Described one degree of freedom modeling solves occupant's response surface and referred to:
(1) vehicle and occupant are reduced to lumped mass block M and m, car body knot by the one degree of freedom modeling for solving the response surface respectively
The Collapse of Concrete of structure in an impact is reduced to spring rate K compression process, and is approximately equivalent double-trapezoidal wave;Constrained system exists
Deformation process in collision is reduced to the compression process of rigidity k, and is approximately Trilinear constraint rigidity;Occupant is in two bullets
Retarded motion forward is done under the common effect of vibration of spring vibrational system, therefore the size of occupant's response is by two spring vibration systems
The coupled relation of system determines;
(2) according to the form parameter scope and step-length that set, be shown in Table 1, can obtain 3204 different double trapezoid waveforms with
3136 Trilinear constraint rigidity;The double trapezoid waveform of acquisition and constrained system rigidity are subjected to one-to-one combination, using
One degree of freedom modeling iterative algorithm quickly carry out occupant to each combination and respond to solve, it is double to obtain about 10,000,000 differences altogether
The matching result of trapezoidal waveform and different constrained system rigidity, such as table 2, a in table0For occupant's acceleration peak value;
The scope and step-length of the form parameter of table 1
The different collision waveform parameters of table 2 and the matching result of constrained system stiffness parameters
(3) numbered from 1 to 3204 as X-coordinate using different double trapezoid waveforms, numbered with different constrained system rigidity from 1 to 3136
As Y-coordinate, using occupant's acceleration peak value as Z coordinate, different collision waveforms and different constrained system rigidity groups can be plotted in
Occupant's acceleration peak value response surface in the case of conjunction, referred to as occupant's response surface.

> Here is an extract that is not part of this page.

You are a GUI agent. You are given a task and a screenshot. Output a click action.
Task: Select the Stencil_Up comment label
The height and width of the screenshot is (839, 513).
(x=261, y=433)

5. according to the collision waveform described in claim 1 and the evaluation method of constrained system characteristic coupled relation, it is characterised in that
Described collision waveform comprehensive evaluation index α foundation refers to:
This step mainly establishes wave-average filtering response AvDirect quantitative relationship between collision waveform parameter, function P is determined, it is real
The preliminary independent evaluation of existing collision waveform, the technical program use the method approximation A of multiple regressionvWith collision waveform parameter
Functional relation P;
G among collision waveform parametero、tE、KAE、G2It is higher with the correlation of occupant's response, but consider collision waveform basic parameter
Importance, so the technical program choose G1、G2、tC、tE、Go、KAEThis six collision waveform parameters carry out multiple regression point
Analysis;Complexity and mutual relation, the technical program in view of waveform parameter construct even experiment design,
This six parameters are used into x respectively for convenience of description1、x2……x6Six variables represent that corresponding dependent variable is Av, polynary secondary returning
Return model expression as follows:
<mrow>
<msub>
<mi>A</mi>
<mi>v</mi>
</msub>
<mo>=</mo>
<mi>P</mi>
<mrow>
<mo>(</mo>
<msub>
<mi>x</mi>
<mn>1</mn>
</msub>
<mo>,</mo>
<msub>
<mi>x</mi>
<mn>2</mn>
</msub>
<mo>,</mo>
<msub>
<mi>x</mi>
<mn>3</mn>
</msub>
<mo>,</mo>
<mo>...</mo>
<mo>,</mo>
<msub>
<mi>x</mi>
<mn>6</mn>
</msub>
<mo>)</mo>
</mrow>
<mo>&ap;</mo>
<msub>
<mi>a</mi>
<mn>0</mn>
</msub>
<mo>+</mo>
<munderover>
<mo>&Sigma;</mo>
<mrow>
<mi>i</mi>
<mo>=</mo>
<mn>1</mn>
</mrow>
<mn>6</mn>
</munderover>
<msub>
<mi>a</mi>
<mi>i</mi>
</msub>
<msub>
<mi>x</mi>
<mi>i</mi>
</msub>
<mo>+</mo>
<munderover>
<mo>&Sigma;</mo>
<mrow>
<mi>m</mi>
<mo>=</mo>
<mn>1</mn>
</mrow>
<mn>6</mn>
</munderover>
<munderover>
<mo>&Sigma;</mo>
<mrow>
<mi>n</mi>
<mo>=</mo>
<mi>m</mi>
</mrow>
<mn>6</mn>
</munderover>
<mrow>
<mo>(</mo>
<msub>
<mi>a</mi>
<mrow>
<mo>(</mo>
<mi>m</mi>
<mo>,</mo>
<mi>n</mi>
<mo>)</mo>
</mrow>
</msub>
<msub>
<mi>x</mi>
<mi>m</mi>
</msub>
<msub>
<mi>x</mi>
<mi>n</mi>
</msub>
<mo>)</mo>
</mrow>
<mo>-</mo>
<mo>-</mo>
<mo>-</mo>
<mrow>
<mo>(</mo>
<mn>7</mn>
<mo>)</mo>
</mrow>
</mrow>
Wherein a0For constant term, a1、a2……a6For Monomial coefficient, a(1,1),a(1,2)……a(6,6)For secondary term coefficient.Pass through
Regression analysis, which is rejected, influences less project, wherein tCItem is rejected completely, remaining 7 items being had a great influence to regression result
Mesh, each project and corresponding coefficient are as shown in table 4.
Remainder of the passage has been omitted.